Le film commence par quelques mots sur un écran de PC "j'aime Eliiiiiiiiiin". Agnès et Elin sont adolescentes. L'une est amoureuse, l'autre s'ennuie à mourir dans un trou perdu au fin fond de la Suède, Amal. Un soir, pour gagner les 20F d'un pari, Elin embrasse Agnès.

Je vous le dis tout de suite, j'ai beaucoup aimé ce film. Il est agréable à découvrir. Il est filmé avec simplicité, sans ralenti, sans explosion, sans effets spéciaux. C'est une histoire d'amour entre deux adolescentes, dans un Trifouilli-Les-Oies suédois. Les sorties des jeunes se résument à "flirt, cuite du samedi soir, jeux télévisés bidons...". Les garçons sont machos et bêtes, les parents un rien ringards. Bref, tout ce qu'il faut pour s'épanouir quand on est une jeune lesbienne en devenir ! Si vous voulez du torride, du sanglant ou du suspense, ce n'est pas Fucking Amal qu'il faut louer, mais plutôt Bound (dont je suis fan, soit dit en passant!).

Je me suis laissée prendre par l'histoire,... je m'y suis un peu retrouvée. Les actrices, Alexandra Dahlström (Elin), Rebecca Liljeberg (Agnès) ont respectivement 14 et 18 ans et leur spontanéité dans le film est charmante et nous berce dans une semi-réalité très agréable. Moodysson, le réalisateur, dépeint avec justesse et simplicité les blessures qu'infligent à une adolescente une fête d'anniversaire sans un invité, des conseils parentaux bienveillants mais à côté de la plaque, le rejet par les autres qui sont "in". Les sentiments et les sensations d'Agnès et d'Elin sont brossés avec un naturel très agréable et appréciable.

En sortant de ce film, j'ai eu envie de le revoir, je me sentais... comment dire... vous savez... C'est cette sensation que l'on éprouve quand un conteur ferme le livre et qu'on réalise que l'on était complètement rentrée dans l'histoire. Oui, vraiment j'ai apprécié ce film. Et puis ça finit biennnnnnn. Et j'adore çaaaaaa!

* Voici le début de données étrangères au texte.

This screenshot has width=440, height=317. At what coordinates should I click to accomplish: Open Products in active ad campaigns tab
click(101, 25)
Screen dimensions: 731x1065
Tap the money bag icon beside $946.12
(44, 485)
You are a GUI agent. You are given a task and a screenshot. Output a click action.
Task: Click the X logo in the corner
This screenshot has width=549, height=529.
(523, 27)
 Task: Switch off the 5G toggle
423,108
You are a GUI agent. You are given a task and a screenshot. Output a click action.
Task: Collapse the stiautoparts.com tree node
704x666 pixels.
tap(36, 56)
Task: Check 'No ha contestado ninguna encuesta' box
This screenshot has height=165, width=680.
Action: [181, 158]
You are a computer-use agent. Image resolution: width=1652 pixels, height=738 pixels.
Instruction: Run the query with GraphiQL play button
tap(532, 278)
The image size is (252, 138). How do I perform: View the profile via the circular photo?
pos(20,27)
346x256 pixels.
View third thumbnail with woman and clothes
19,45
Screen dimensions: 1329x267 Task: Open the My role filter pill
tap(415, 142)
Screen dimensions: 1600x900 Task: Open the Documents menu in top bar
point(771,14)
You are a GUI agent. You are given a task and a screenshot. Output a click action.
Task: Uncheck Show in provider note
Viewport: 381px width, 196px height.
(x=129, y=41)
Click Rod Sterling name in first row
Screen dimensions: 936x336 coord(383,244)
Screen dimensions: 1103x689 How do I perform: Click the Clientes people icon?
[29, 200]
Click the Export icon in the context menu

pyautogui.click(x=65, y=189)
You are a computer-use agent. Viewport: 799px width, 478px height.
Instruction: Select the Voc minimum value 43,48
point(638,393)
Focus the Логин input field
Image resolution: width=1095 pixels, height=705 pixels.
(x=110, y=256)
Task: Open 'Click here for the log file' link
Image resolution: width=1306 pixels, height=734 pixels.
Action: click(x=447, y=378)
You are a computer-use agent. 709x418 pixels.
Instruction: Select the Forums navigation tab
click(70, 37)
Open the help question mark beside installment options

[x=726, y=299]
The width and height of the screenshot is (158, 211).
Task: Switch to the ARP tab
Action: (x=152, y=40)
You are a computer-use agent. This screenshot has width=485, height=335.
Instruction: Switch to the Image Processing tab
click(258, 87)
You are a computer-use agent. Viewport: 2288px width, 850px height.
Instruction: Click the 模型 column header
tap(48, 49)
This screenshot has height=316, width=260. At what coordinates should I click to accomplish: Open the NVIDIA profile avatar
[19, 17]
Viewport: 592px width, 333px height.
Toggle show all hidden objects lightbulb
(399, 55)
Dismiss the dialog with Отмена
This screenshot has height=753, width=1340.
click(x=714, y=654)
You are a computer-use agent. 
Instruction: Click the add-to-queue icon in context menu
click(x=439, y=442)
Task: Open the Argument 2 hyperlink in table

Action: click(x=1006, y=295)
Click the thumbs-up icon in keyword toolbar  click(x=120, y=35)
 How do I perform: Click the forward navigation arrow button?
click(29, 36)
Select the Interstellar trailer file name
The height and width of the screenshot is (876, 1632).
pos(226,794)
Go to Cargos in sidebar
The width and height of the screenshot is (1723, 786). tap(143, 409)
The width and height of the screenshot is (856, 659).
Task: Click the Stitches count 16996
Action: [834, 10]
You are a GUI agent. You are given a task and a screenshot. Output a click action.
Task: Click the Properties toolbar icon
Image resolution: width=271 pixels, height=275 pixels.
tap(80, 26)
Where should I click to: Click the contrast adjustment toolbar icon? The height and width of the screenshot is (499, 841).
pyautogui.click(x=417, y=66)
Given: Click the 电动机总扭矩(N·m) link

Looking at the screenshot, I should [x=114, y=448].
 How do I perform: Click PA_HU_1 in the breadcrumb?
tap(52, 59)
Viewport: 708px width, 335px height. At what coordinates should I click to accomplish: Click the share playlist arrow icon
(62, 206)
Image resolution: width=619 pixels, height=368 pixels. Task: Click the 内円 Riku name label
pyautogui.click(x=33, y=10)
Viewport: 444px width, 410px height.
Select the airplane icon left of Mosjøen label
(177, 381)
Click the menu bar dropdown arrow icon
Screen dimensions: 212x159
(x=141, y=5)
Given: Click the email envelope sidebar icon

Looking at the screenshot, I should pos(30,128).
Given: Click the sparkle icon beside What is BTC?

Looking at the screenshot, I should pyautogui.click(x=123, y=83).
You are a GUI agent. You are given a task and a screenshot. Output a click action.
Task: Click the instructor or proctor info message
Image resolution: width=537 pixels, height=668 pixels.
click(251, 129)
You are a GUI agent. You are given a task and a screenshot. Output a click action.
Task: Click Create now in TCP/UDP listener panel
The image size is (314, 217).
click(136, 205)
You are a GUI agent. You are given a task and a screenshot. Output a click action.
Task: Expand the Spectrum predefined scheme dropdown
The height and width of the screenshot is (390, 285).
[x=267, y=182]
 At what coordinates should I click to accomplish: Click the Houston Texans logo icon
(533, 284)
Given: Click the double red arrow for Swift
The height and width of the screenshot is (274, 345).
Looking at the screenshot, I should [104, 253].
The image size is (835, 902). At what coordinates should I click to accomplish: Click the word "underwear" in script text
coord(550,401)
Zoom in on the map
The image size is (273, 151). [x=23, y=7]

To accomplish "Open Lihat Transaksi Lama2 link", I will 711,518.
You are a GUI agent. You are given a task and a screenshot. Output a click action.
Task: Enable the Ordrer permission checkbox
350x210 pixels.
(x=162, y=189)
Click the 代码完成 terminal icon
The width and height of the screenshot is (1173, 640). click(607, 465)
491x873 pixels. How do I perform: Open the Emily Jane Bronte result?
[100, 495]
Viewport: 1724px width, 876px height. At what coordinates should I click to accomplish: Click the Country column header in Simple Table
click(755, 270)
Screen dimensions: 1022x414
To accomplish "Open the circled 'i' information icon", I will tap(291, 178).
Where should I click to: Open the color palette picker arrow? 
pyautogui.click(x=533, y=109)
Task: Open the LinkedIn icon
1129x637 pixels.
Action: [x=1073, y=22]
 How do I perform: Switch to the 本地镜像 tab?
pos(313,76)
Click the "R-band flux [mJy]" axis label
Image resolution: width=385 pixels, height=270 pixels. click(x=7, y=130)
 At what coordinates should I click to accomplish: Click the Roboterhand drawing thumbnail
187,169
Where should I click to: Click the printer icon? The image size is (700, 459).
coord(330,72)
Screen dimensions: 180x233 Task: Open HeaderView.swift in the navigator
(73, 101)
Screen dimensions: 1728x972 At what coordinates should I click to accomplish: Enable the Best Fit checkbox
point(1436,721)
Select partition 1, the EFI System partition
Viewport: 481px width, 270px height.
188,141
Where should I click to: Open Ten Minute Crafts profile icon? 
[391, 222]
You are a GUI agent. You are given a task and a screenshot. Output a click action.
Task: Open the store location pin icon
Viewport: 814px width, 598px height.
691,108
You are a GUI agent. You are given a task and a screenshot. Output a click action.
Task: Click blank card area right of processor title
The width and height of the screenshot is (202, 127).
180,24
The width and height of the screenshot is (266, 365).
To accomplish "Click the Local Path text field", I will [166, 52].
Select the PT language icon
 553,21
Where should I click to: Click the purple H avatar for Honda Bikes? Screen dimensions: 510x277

En Suède, Fucking Amal est un phénomène de société. Il a poussé presqu'autant de personnes dans les salles que Titanic (bon d'accord, ce n'est pas forcément un compliment pour Fucking Amal, mais bon...). Il est l'heureux lauréat du Festival du Film International de Berlin et a gagné quatre "oscars" suédois : meilleure réalisation, meilleur scénario et meilleures actrices ex-aequo pour les deux héroïnes. Dans la presse d'outre-atlantique, on peut lire: "(...) the film doesn't need false melodramatics to achieve its power." dans Newsweek, par David Ansen, ou encore "Show Me Love hasn't the polish of its hipper American counterparts ; it has something far more important, and that's a heart." dans The Independent par Anthony Quinn. Show me Love, vous l'avez compris est le titre anglophone de Fucking Amal (anecdote en passant : en slovaque, la traduction est Love is Love (Laska je laska) à cause d'un fucking word qui n'était pas très poli dans le titre suédois. A ceci il faut tout de même ajouter que "Laska je laska, kdyz chodej kluci s klukama a holky s holkama" sont les paroles d'une chanson slovaque qui veut dire - Love is love, when boys go out with boys and girls with girls". Le réalisateur a finalement apprécié la traduction slovaque du titre de son film. Nous aussi, n'est-ce pas?).

Louez ce film ou allez le voir quand il passera de nouveau en salle, vous passerez un agréable moment et, si vous aimez les jolies histoires d'amour qui finissent bien, nous serons au moins trois à aimer ce film dans le monde francophone (vous, ma douce et moi !).